Directions for this task: Set down the material in full. Keep every line exactly as it is.

Supplied information:
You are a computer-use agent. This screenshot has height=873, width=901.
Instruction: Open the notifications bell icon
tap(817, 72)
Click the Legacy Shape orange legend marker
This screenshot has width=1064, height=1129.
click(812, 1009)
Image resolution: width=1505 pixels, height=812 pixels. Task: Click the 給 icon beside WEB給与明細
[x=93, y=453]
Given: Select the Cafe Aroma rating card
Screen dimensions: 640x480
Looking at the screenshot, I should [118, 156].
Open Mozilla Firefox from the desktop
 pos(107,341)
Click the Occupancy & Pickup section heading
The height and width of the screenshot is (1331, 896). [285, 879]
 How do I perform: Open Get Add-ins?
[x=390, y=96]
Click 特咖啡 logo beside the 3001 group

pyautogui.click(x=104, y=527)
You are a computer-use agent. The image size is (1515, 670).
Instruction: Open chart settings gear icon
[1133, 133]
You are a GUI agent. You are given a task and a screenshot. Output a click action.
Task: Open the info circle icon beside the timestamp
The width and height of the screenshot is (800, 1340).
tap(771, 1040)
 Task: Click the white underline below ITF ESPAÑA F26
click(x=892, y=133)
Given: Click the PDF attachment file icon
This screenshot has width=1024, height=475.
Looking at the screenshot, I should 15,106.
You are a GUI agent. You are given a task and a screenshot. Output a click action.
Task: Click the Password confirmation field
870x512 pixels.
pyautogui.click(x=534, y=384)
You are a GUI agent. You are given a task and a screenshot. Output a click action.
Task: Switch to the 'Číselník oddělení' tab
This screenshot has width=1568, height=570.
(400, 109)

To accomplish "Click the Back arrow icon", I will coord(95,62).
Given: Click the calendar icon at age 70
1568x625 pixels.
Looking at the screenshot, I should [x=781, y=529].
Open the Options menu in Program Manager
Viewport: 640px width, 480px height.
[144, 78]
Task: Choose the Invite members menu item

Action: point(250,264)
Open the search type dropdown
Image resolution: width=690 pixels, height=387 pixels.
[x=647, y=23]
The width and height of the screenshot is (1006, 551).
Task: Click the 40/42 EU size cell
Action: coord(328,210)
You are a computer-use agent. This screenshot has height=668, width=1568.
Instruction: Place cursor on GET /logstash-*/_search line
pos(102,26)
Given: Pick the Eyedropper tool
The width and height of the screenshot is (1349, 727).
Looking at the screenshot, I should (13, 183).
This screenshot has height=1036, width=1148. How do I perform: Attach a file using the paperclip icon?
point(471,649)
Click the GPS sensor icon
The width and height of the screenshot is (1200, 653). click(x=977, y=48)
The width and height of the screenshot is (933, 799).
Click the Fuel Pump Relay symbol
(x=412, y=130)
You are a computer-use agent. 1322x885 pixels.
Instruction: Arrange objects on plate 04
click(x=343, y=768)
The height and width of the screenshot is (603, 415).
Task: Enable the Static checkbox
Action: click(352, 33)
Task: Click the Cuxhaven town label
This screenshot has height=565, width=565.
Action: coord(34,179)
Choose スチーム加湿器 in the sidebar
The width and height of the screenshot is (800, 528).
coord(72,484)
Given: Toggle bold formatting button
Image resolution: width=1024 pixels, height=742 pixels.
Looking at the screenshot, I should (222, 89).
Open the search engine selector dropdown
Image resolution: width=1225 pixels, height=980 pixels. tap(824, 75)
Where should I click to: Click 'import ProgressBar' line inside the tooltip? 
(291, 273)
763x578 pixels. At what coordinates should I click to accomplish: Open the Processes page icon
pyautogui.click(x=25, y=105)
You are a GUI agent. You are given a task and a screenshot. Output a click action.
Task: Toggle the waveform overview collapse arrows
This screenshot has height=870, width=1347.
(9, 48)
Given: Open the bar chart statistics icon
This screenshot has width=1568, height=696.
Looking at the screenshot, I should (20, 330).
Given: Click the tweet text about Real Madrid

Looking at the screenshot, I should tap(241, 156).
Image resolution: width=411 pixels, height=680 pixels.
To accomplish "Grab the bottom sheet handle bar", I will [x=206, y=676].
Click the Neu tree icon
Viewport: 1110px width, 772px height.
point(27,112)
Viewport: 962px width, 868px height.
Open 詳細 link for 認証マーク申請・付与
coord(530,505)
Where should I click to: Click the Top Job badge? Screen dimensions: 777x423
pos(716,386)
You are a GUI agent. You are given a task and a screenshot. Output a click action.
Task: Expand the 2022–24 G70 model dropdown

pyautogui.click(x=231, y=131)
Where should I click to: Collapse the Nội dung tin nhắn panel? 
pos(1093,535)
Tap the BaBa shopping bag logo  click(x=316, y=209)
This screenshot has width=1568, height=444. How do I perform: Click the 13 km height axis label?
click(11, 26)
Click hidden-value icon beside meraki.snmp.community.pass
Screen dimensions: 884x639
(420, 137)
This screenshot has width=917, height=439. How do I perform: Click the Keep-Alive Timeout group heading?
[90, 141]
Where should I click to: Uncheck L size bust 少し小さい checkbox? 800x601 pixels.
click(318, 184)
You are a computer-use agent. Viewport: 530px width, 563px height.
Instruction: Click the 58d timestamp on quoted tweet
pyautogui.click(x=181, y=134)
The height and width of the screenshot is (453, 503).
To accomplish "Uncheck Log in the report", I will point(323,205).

Output:
You are a computer-use agent. This screenshot has height=873, width=901.
Instruction: Open the notifications bell icon
tap(817, 72)
Click the Legacy Shape orange legend marker
This screenshot has width=1064, height=1129.
click(812, 1009)
Image resolution: width=1505 pixels, height=812 pixels. Task: Click the 給 icon beside WEB給与明細
[x=93, y=453]
Given: Select the Cafe Aroma rating card
Screen dimensions: 640x480
Looking at the screenshot, I should [118, 156].
Open Mozilla Firefox from the desktop
 pos(107,341)
Click the Occupancy & Pickup section heading
The height and width of the screenshot is (1331, 896). [285, 879]
 How do I perform: Open Get Add-ins?
[x=390, y=96]
Click 特咖啡 logo beside the 3001 group

pyautogui.click(x=104, y=527)
You are a computer-use agent. The image size is (1515, 670).
Instruction: Open chart settings gear icon
[1133, 133]
You are a GUI agent. You are given a task and a screenshot. Output a click action.
Task: Open the info circle icon beside the timestamp
The width and height of the screenshot is (800, 1340).
tap(771, 1040)
 Task: Click the white underline below ITF ESPAÑA F26
click(x=892, y=133)
Given: Click the PDF attachment file icon
This screenshot has width=1024, height=475.
Looking at the screenshot, I should 15,106.
You are a GUI agent. You are given a task and a screenshot. Output a click action.
Task: Click the Password confirmation field
870x512 pixels.
pyautogui.click(x=534, y=384)
You are a GUI agent. You are given a task and a screenshot. Output a click action.
Task: Switch to the 'Číselník oddělení' tab
This screenshot has width=1568, height=570.
(400, 109)

To accomplish "Click the Back arrow icon", I will coord(95,62).
Given: Click the calendar icon at age 70
1568x625 pixels.
Looking at the screenshot, I should [x=781, y=529].
Open the Options menu in Program Manager
Viewport: 640px width, 480px height.
[144, 78]
Task: Choose the Invite members menu item

Action: point(250,264)
Open the search type dropdown
Image resolution: width=690 pixels, height=387 pixels.
[x=647, y=23]
The width and height of the screenshot is (1006, 551).
Task: Click the 40/42 EU size cell
Action: coord(328,210)
You are a computer-use agent. This screenshot has height=668, width=1568.
Instruction: Place cursor on GET /logstash-*/_search line
pos(102,26)
Given: Pick the Eyedropper tool
The width and height of the screenshot is (1349, 727).
Looking at the screenshot, I should (13, 183).
This screenshot has height=1036, width=1148. How do I perform: Attach a file using the paperclip icon?
point(471,649)
Click the GPS sensor icon
The width and height of the screenshot is (1200, 653). click(x=977, y=48)
The width and height of the screenshot is (933, 799).
Click the Fuel Pump Relay symbol
(x=412, y=130)
You are a computer-use agent. 1322x885 pixels.
Instruction: Arrange objects on plate 04
click(x=343, y=768)
The height and width of the screenshot is (603, 415).
Task: Enable the Static checkbox
Action: click(352, 33)
Task: Click the Cuxhaven town label
This screenshot has height=565, width=565.
Action: coord(34,179)
Choose スチーム加湿器 in the sidebar
The width and height of the screenshot is (800, 528).
coord(72,484)
Given: Toggle bold formatting button
Image resolution: width=1024 pixels, height=742 pixels.
Looking at the screenshot, I should (222, 89).
Open the search engine selector dropdown
Image resolution: width=1225 pixels, height=980 pixels. tap(824, 75)
Where should I click to: Click 'import ProgressBar' line inside the tooltip? 
(291, 273)
763x578 pixels. At what coordinates should I click to accomplish: Open the Processes page icon
pyautogui.click(x=25, y=105)
You are a GUI agent. You are given a task and a screenshot. Output a click action.
Task: Toggle the waveform overview collapse arrows
This screenshot has height=870, width=1347.
(9, 48)
Given: Open the bar chart statistics icon
This screenshot has width=1568, height=696.
Looking at the screenshot, I should (20, 330).
Given: Click the tweet text about Real Madrid

Looking at the screenshot, I should tap(241, 156).
Image resolution: width=411 pixels, height=680 pixels.
To accomplish "Grab the bottom sheet handle bar", I will [x=206, y=676].
Click the Neu tree icon
Viewport: 1110px width, 772px height.
point(27,112)
Viewport: 962px width, 868px height.
Open 詳細 link for 認証マーク申請・付与
coord(530,505)
Where should I click to: Click the Top Job badge? Screen dimensions: 777x423
pos(716,386)
You are a GUI agent. You are given a task and a screenshot. Output a click action.
Task: Expand the 2022–24 G70 model dropdown

pyautogui.click(x=231, y=131)
Where should I click to: Collapse the Nội dung tin nhắn panel? 
pos(1093,535)
Tap the BaBa shopping bag logo  click(x=316, y=209)
This screenshot has width=1568, height=444. How do I perform: Click the 13 km height axis label?
click(11, 26)
Click hidden-value icon beside meraki.snmp.community.pass
Screen dimensions: 884x639
(420, 137)
This screenshot has width=917, height=439. How do I perform: Click the Keep-Alive Timeout group heading?
[90, 141]
Where should I click to: Uncheck L size bust 少し小さい checkbox? 800x601 pixels.
click(318, 184)
You are a computer-use agent. Viewport: 530px width, 563px height.
Instruction: Click the 58d timestamp on quoted tweet
pyautogui.click(x=181, y=134)
The height and width of the screenshot is (453, 503).
To accomplish "Uncheck Log in the report", I will point(323,205).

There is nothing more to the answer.